Interno giorno, salotto. Lo schermo trasmette gli scampoli di Sassuolo-Inter, imbarazzante per i neroverdi. Re Nicola è lì: «Mi spiace tremendamente per Pucio, tifavo per lui… ma lo 0-7 spiega a sufficienza».

Pucino ha scelto la parte sbagliata per entrare dentro un tabellino di A: l’autogol. Non avere paura Raffaele, il coraggio non ti manca.

Avellino, trasferta di famiglia: «Mia moglie soffre troppo a stare a casa, quindi partecipa ogni volta che può. È la seconda volta con lei e Leonardo, la prima a Castellammare per la Coppa Italia». Trasferta di stretta di mano: «È stato bello e ringrazio il presidente Walter Taccone, mi ha ricevuto da padrone di casa come nessun’altro finora. Ho scoperto un uomo squisito e un pubblico coinvolgente, istruttivo farsi raccontare il percorso dalla rifondazione del 2009 alla B, con tre promozioni. Indicava orgoglioso la curva: “Vedi? Là in D c’erano 100 persone, adesso invece è piena”».

Convergenza: «Sta cercando di cambiare il modo di vivere il calcio ad Avellino, sembra ci stia riuscendo ed è lodevole. Gli ho augurato un grande campionato, tranne le partite con noi».

«Sotto la curva»

A perdifiato, dagli appassionati varesini nonostante le stampelle: «Ogni volta che riuscirò a corrompere i commissari di campo, andrò a rendere omaggio ai nostri tifosi. A Cesena e Castellammare non ci sono riuscito, a Latina ed Avellino sì: andare sotto al loro settore è una forma di rispetto, un omaggio a chi si spara ore e ore di viaggio. Farlo mi dà la carica e sono convinto esalti anche loro, la squadra ha bisogno di calore».
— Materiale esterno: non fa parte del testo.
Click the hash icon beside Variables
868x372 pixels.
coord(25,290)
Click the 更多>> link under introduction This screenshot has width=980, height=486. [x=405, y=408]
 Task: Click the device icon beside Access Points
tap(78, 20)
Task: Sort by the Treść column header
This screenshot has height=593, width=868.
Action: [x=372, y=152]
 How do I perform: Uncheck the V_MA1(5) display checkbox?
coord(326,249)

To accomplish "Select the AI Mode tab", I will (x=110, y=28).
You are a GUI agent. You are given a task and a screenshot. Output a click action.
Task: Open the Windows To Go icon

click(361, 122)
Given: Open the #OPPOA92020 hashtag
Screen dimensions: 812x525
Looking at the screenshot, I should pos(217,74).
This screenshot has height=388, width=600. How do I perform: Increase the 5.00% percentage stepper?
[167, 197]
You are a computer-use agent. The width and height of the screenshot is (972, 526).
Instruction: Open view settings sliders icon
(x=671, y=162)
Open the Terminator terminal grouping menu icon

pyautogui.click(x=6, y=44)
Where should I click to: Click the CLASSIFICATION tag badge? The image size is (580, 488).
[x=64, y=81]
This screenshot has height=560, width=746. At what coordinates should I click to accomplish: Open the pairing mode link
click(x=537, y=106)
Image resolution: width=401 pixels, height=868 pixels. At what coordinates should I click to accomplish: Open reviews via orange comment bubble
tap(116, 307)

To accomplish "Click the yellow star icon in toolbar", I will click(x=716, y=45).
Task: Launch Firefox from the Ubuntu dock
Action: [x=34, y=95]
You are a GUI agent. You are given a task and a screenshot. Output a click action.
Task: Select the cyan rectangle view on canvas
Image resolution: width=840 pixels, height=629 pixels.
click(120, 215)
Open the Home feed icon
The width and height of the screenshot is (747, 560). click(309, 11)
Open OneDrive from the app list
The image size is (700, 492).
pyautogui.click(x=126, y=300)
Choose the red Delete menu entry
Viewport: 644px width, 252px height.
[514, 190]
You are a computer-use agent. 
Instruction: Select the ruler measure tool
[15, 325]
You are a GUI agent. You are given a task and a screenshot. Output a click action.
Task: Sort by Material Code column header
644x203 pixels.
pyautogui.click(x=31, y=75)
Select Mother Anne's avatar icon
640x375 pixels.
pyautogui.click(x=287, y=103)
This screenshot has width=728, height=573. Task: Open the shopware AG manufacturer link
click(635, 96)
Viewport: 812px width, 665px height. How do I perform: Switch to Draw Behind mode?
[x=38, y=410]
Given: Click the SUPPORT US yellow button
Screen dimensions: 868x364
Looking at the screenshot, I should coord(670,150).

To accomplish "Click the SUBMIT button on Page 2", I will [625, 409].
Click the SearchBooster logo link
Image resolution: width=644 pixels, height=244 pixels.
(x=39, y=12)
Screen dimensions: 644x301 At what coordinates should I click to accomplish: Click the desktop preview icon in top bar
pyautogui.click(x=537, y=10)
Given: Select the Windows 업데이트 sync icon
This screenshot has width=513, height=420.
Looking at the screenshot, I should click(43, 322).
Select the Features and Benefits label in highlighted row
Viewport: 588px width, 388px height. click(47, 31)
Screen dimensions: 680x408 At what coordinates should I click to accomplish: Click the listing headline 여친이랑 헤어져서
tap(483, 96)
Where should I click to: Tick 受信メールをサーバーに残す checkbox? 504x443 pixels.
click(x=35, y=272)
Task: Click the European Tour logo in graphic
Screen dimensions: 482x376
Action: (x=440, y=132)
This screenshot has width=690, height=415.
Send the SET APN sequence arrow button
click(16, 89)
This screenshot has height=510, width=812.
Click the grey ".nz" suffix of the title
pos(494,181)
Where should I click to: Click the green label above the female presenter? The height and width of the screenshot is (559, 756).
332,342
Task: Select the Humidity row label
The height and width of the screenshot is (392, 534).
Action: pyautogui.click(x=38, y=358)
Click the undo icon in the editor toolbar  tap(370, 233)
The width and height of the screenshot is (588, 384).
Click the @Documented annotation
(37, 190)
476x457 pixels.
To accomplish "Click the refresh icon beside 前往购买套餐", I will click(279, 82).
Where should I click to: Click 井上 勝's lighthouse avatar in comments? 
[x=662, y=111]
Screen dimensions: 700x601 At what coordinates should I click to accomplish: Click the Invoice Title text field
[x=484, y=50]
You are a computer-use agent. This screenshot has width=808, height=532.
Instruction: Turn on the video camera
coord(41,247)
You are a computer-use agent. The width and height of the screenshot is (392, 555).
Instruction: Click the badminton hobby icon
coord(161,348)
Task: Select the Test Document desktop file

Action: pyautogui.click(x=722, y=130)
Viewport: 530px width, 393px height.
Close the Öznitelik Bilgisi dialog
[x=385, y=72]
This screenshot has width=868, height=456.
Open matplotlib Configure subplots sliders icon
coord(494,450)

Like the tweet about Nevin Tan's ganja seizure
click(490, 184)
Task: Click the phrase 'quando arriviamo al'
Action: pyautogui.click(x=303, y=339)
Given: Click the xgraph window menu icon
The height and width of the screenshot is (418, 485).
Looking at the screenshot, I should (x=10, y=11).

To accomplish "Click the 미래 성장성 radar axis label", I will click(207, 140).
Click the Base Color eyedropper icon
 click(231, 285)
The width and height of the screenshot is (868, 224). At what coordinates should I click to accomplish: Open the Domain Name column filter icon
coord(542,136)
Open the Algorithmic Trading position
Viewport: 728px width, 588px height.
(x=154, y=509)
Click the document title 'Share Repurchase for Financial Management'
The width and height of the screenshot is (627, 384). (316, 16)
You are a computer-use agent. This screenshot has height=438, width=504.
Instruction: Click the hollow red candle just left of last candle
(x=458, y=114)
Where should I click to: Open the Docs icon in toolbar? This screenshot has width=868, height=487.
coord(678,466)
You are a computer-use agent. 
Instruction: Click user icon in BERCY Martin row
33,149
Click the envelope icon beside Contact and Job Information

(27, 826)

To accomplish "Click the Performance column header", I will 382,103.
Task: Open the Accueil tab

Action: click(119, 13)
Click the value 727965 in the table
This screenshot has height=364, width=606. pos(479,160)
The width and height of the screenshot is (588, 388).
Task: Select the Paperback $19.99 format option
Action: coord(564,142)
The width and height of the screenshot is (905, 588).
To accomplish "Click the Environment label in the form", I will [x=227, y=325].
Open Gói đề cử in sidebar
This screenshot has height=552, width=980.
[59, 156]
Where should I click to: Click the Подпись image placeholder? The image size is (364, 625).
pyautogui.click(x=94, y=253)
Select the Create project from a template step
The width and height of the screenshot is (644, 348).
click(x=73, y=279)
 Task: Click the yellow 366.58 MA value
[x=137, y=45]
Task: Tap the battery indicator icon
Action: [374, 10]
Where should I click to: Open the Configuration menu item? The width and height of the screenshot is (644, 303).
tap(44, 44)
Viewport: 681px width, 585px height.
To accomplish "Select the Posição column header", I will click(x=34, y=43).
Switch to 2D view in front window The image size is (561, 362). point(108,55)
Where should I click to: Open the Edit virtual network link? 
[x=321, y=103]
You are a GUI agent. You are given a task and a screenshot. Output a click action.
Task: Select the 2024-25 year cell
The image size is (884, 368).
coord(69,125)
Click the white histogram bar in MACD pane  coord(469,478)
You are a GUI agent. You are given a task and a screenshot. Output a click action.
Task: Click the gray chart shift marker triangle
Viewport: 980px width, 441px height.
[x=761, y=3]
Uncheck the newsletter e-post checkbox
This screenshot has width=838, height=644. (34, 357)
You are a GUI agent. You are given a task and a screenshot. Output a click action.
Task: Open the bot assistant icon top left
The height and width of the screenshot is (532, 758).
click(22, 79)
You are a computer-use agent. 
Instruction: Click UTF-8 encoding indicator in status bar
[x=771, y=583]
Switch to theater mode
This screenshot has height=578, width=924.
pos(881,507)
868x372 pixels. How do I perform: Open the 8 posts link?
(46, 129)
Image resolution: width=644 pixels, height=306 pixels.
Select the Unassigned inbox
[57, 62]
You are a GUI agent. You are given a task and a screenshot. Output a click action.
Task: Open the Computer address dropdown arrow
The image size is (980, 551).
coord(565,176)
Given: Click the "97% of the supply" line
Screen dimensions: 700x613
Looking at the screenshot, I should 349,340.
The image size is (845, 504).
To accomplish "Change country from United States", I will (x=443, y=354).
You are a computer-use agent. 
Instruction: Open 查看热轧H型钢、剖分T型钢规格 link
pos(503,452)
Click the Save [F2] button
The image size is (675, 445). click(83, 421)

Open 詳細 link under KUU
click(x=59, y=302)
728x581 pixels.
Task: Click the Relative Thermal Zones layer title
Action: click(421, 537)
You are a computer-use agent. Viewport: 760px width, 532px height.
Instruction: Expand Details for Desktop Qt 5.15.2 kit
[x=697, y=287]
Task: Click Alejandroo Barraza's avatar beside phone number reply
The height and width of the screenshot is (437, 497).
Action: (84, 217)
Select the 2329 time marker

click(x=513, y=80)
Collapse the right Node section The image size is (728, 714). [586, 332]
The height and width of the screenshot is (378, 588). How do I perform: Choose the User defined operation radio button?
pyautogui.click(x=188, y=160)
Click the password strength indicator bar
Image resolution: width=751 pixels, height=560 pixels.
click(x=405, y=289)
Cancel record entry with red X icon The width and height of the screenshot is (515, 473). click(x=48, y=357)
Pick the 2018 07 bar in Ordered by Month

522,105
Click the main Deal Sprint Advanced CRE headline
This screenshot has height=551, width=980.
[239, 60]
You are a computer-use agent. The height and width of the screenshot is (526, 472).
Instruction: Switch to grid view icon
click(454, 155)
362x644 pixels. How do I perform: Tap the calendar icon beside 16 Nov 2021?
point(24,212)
La partita: «Soddisfatto, ottimo primo tempo ma nel secondo ci hanno messo sotto. Potevamo perdere, fosse finita 2-1 non avremmo potuto accampare scuse. Lode al gruppo che ha tenuto, l’Avellino ha mostrato di che pasta è fatto. Assolutamente contento anche delle prime cinque giornate, portare avanti una linea verde implica pazienza: sono tranquillo, il campionato non lo considero di 42 partite, ma 46 o magari 47, visto le nuove regole playoff».

A proposito di stampelle: «Il crociato non è rotto, il tono muscolare buono mi ha salvato dal crac vero». Da un ex canottiere difficile attendersi altro. Promessa a se stesso: «Un paio di mesi e torno a giocare, mi manca il calcetto del giovedì».

«Ragazzi emozionati»

Oggi termina la campagna abbonamenti, oltre cima 2.000: «È una quota onesta dalla quale partire. Ogni situazione è il prodotto del passato che l’ha creata: un Varese privo di temperamento esaltante ha sicuramente allontanato. Parlando di 3.000 tessere ho fatto agonismo dialettico, alzando l’asticella: sapevo sarebbe stato impossibile, ma era mio compito spingere».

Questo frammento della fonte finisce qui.